In my opinion, it is better to setup the analysis properly so that you get the results you want instead of letting the solver change the setup and give results that it wants to give! For example,
- bond the face on the top (or bottom) between the I.D. of the "shell" and solid so that the shell is statically stable. (This simulates that when the "shell" contracts more than the solid, the friction holds the "shell" in contact with the solid. This is an approximation but hopefully better than unexpected results.)
- split the outer face of the "shell" along the horizontal plane of symmetry. Apply a constraint so that the "shell" cannot move in the Z direction. Also apply constraints somewhere on the "shell" so that it cannot rotate about the Z. (This requires other splits so that nodes can be fixed in the appropriate direction while still leaving the "shell" free to contract.)
About shrink fit, I did not find a tutorial or video. Perhaps someone else knows of an example that I could not find. Otherwise, please attach the model with the shrink fit setup. Someone will look at the model and explain why it was taking longer than 20 minutes to start analyzing, and if the shrink fit setup is proper or not. Note that this article describes the basic steps to setup a shrink fit analysis. See How to perform a press-fit analysis in Inventor Nastran and Nastran In-CAD.
John
Hi,
Thank you for the explanations.
The simulation involving shrink fit was deleted. The results of my current simulation resemble those in the second picture you provided, although the numbers are different.
I tried two options: the first yielded similar results to before, while the second still lacks accuracy. The images of the total assembly in the xz and yz planes are below. I am unsure why the displacement contours are not continuous.
I have attached the model with the new constraints for your review to identify any missing elements.
If this method does not yield accurate results, I will consider using the shrink fit approach.
In this model, I pressed ''kill Nastran'', because I wanted to change a constraint and then I faced crash again and the window was closed. Although we installed the graphics driver and I am using Inventor 25, the crash happened. Do you think we should buy a graphics card for the PC to resolve this problem?
Best regards,
Mohamad
Hi Mohamad.
You made the model 8 times more complicated. Instead of splitting the shield into 8 separate bodies, you should have split the outside face into 8 section. This would have left the shield as a single body.
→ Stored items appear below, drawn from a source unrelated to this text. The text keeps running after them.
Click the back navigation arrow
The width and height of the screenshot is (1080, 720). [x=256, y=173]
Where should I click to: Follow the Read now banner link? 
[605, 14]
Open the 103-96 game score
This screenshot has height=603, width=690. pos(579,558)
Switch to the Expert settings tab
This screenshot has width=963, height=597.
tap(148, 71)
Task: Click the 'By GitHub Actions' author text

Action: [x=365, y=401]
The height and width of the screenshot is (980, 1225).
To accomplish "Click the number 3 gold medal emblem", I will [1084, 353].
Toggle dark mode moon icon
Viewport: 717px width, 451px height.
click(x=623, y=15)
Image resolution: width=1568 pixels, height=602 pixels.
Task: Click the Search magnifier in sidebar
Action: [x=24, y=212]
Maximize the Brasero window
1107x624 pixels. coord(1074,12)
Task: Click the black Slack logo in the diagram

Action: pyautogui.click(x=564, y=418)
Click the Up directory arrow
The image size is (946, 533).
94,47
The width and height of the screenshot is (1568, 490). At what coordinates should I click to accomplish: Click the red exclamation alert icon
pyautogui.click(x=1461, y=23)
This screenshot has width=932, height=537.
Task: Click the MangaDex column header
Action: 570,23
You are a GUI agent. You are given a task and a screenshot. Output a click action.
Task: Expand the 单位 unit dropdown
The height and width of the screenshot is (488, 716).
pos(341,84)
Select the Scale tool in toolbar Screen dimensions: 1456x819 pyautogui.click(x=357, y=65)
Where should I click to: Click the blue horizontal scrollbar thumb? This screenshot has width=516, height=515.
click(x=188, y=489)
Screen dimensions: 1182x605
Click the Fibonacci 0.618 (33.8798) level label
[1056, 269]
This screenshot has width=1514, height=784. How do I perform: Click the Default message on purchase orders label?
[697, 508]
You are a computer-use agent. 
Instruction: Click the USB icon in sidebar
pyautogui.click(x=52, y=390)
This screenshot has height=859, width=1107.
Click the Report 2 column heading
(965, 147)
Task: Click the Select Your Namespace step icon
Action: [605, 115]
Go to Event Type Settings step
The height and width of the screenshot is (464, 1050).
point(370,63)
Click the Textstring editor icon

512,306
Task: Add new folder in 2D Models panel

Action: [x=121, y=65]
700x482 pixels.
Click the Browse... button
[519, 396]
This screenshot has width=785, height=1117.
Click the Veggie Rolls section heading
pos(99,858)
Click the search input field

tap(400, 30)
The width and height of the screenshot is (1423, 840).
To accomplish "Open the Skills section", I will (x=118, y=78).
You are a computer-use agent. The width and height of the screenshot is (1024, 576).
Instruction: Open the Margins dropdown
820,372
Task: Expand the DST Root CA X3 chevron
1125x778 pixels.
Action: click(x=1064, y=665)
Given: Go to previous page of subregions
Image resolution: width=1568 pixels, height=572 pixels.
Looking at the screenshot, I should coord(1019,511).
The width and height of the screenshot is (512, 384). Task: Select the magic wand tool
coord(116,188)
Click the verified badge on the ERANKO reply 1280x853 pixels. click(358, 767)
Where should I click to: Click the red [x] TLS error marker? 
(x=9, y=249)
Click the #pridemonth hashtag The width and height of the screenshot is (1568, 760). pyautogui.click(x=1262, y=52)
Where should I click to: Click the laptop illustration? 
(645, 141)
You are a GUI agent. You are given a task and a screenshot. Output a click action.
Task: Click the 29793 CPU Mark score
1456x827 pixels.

- With 8 bodies, you need to use bonded contact to keep the pieces together. Bonded contact is an approximation at best and should only be used when there is no other option.
- When you try to create a section view exactly on the plane where the body is split, in theory the section plane does not cut any elements. That is why there are elements "missing" in the display. You get a partial section view of the shield just because of round off accuracy. Move the section plane 0.1 mm in either direction to see what you were expecting.
Here are other problems with the new model:
- The mesh was created with Continuous Meshing checked on. You do not want the parts to be continuous because you are using separation contact between pieces. The continuous meshing is why the shield is "stuck" to the other part at two locations. (Continuous meshing is not designed for solids, so you should only use Continuous Meshing with shell elements. It is only random chance that nodes on separate pieces get merged together.)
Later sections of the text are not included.